Given the mixed signals, investors should weigh the strong cash flow and dividend appeal against the high leverage and questionable valuation. The elevated volatility and a sizable max drawdown of 36% further underscore the risk, while the low beta and solid liquidity mitigate some concerns. In the medium term, the debt burden and unsustainable payout could pressure the share price, whereas the long‑term outlook may benefit from the company’s asset base and sector recovery if leverage is managed. Overall, the stock sits at a crossroads between technical optimism and fundamental caution.

Market Outlook

Short Term

< 1 year
Neutral
Model confidence: 6/10

Key Factors

  • Bullish MACD and rising volume support near‑term stability
  • Price near resistance at 32.40 may limit upside
  • High dividend yield but unsustainable payout ratio

Medium Term

1–3 years
Cautious
Model confidence: 7/10

Key Factors

  • Heavy debt load (debt‑to‑equity 215%) increases financial risk
  • DCF fair value of 17.1 suggests significant overvaluation
  • Elevated volatility (29.5% 30‑day) and recent max drawdown of 36%

Long Term

> 3 years
Neutral
Model confidence: 5/10

Key Factors

  • Solid ROE (18.3%) and cash flow generation
  • Potential sector recovery in Taiwan real‑estate development
  • Low beta (0.17) provides defensive characteristics despite leverage

Key Metrics & Analysis

Financial Health

Revenue Growth17344.90%
Profit Margin20.19%
P/E Ratio23.5
ROE18.35%
ROA3.77%
Debt/Equity215.31
P/B Ratio2.1
Op.

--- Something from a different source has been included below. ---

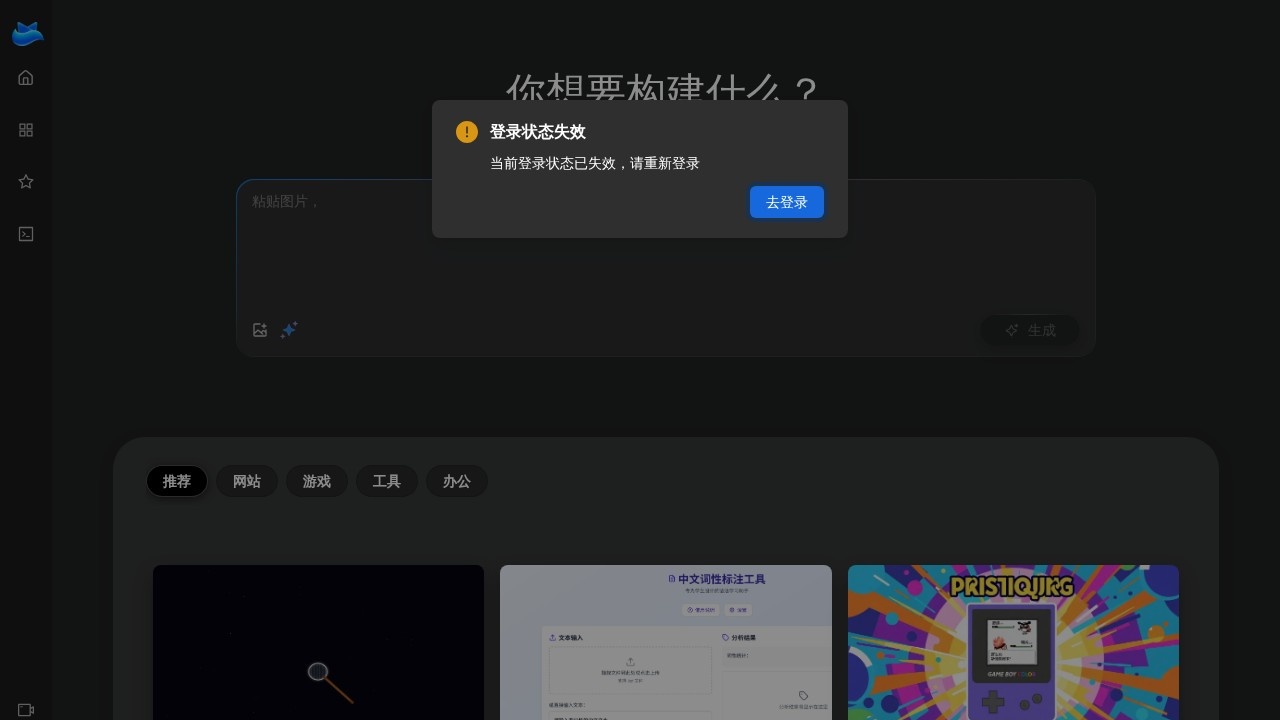The image size is (1280, 720).
Task: Click the upload image icon in prompt box
Action: tap(260, 330)
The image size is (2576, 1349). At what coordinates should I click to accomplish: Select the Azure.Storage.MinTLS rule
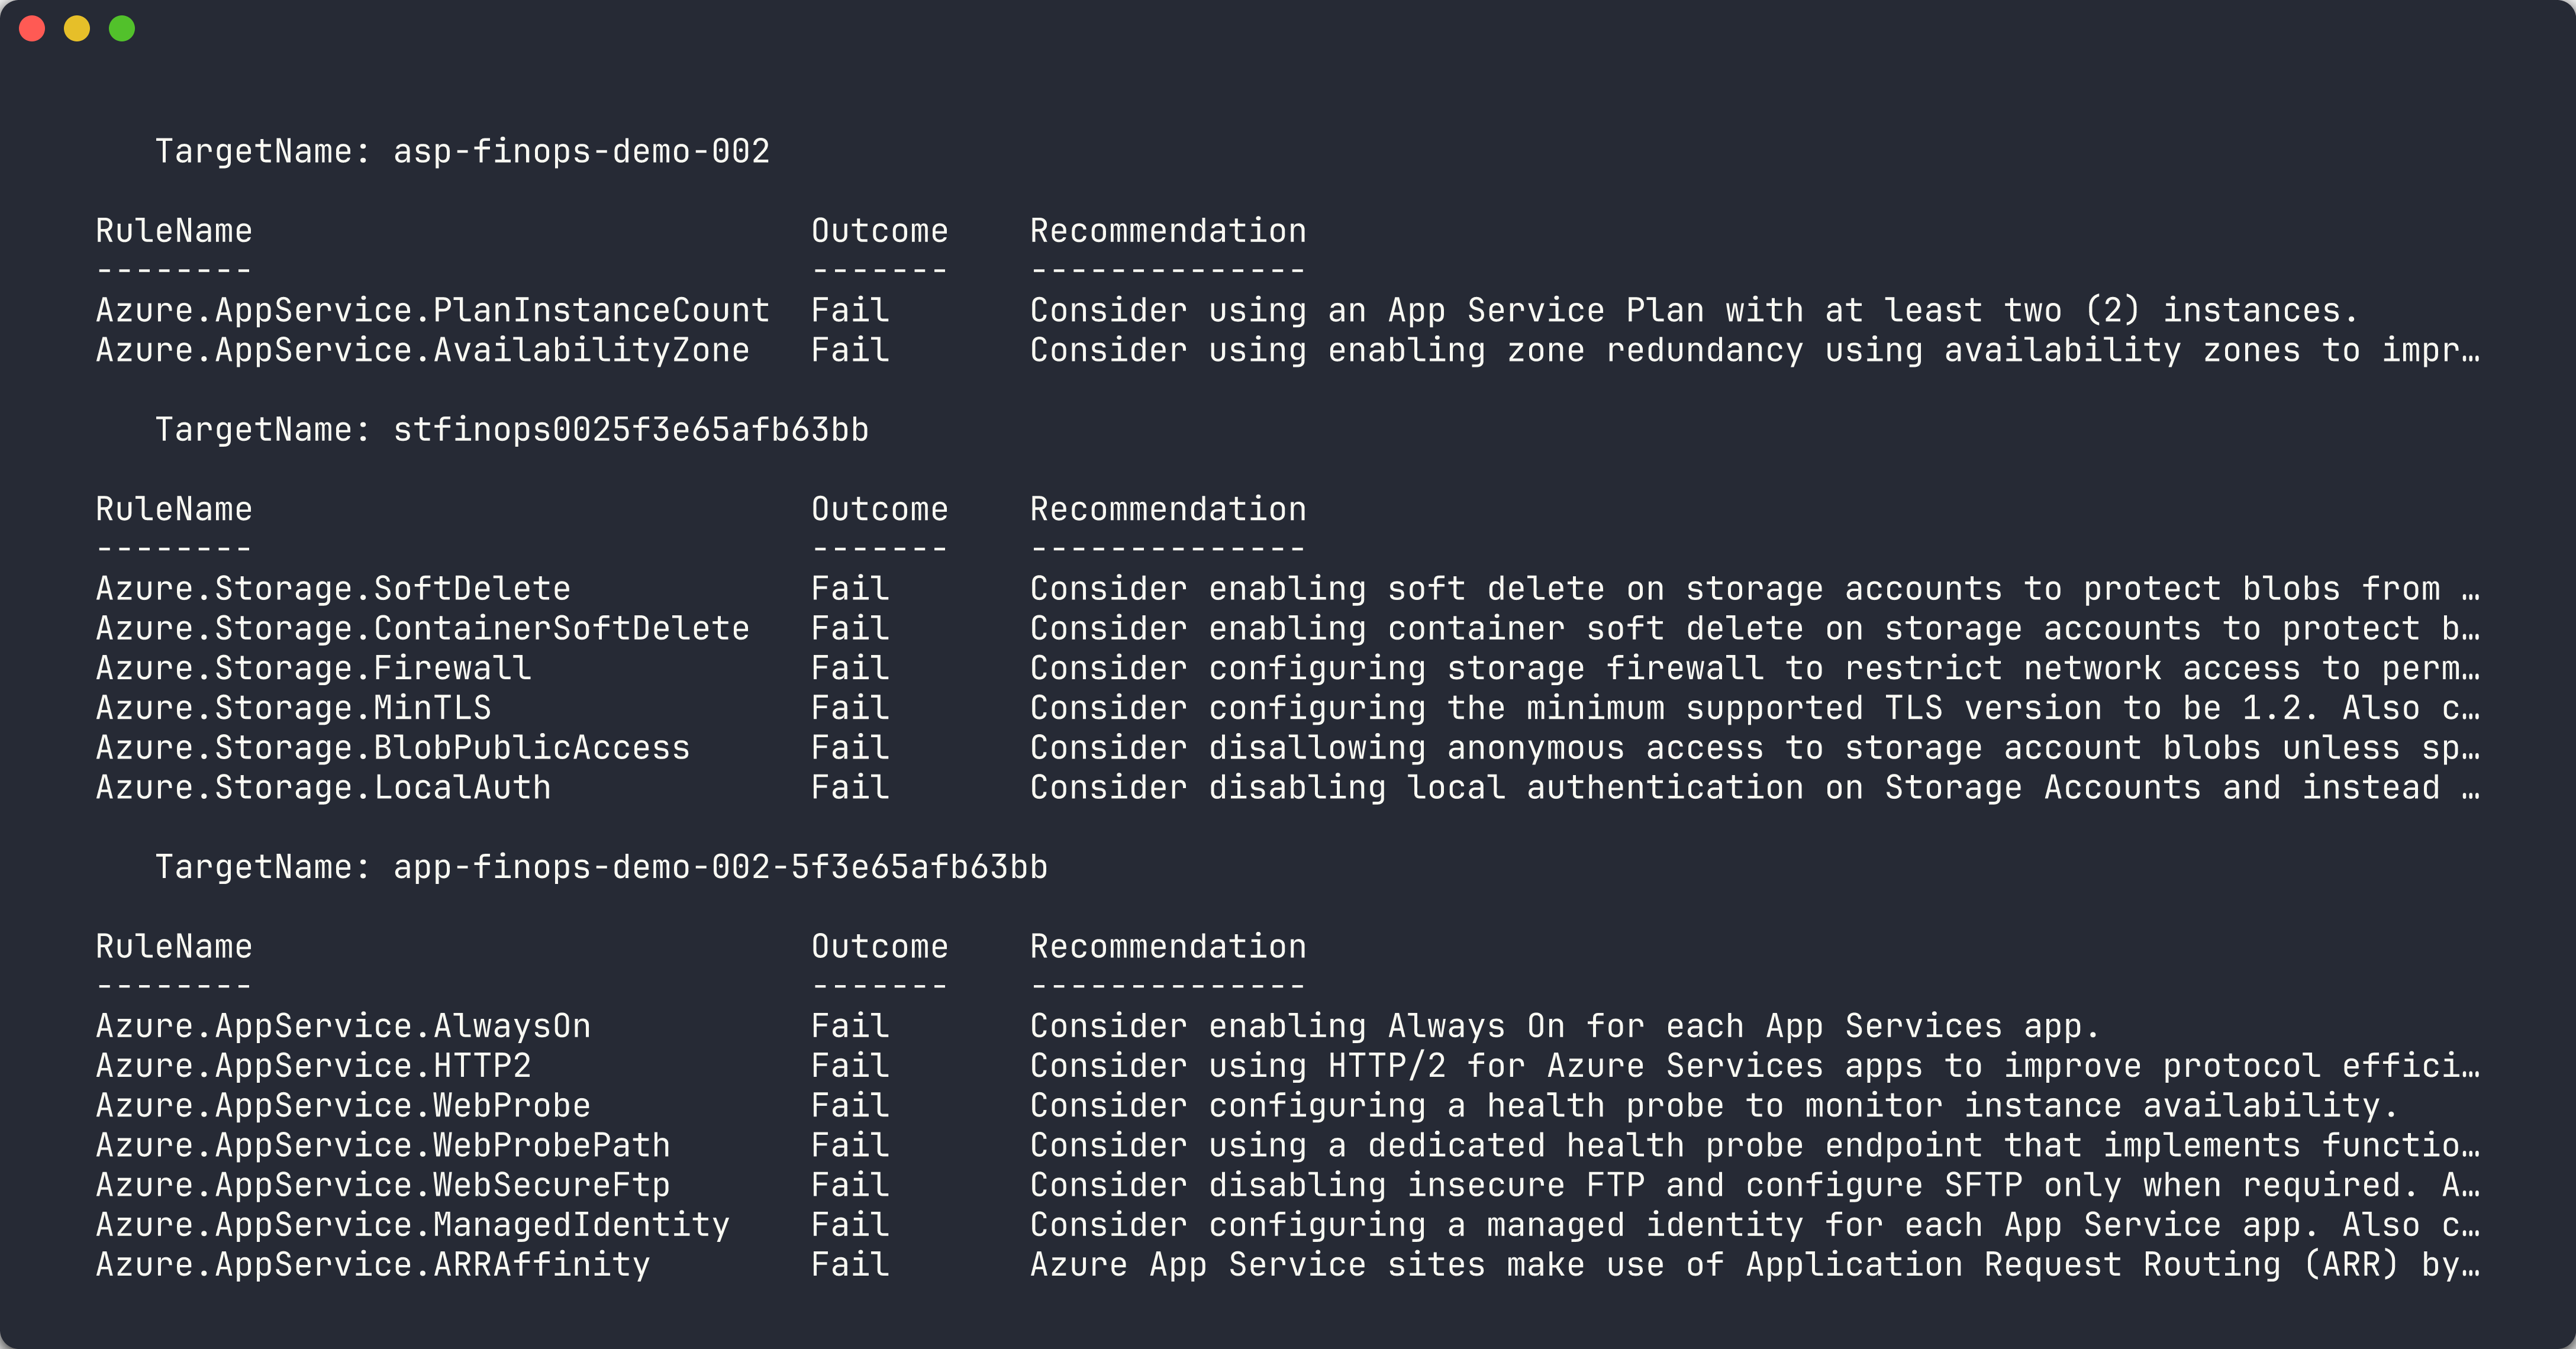292,708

Cash FlowNT$5.0B
Free Cash FlowNT$1.1B
Industry P/E33.4

Technical Analysis

TrendNeutral
RSI63.7
SupportNT$28.05
ResistanceNT$32.40
MA 20NT$29.91
MA 50NT$29.76
MA 200NT$32.84
MACDBullish
VolumeIncreasing
Fear & Greed Index89.86

Valuation

Fair ValueNT$17.11
GradeOvervalued
TypeBlend
Dividend Yield6.97%

Risk Assessment

Beta0.17
Volatility29.52%
Sector RiskMedium
Reg. RiskMedium
Geo RiskMedium
Currency RiskLow
Liquidity RiskLow

This analysis may contain inaccuracies and is provided for informational and research purposes only. It is not personal investment advice, a recommendation, or an instruction to buy, sell, or hold any asset.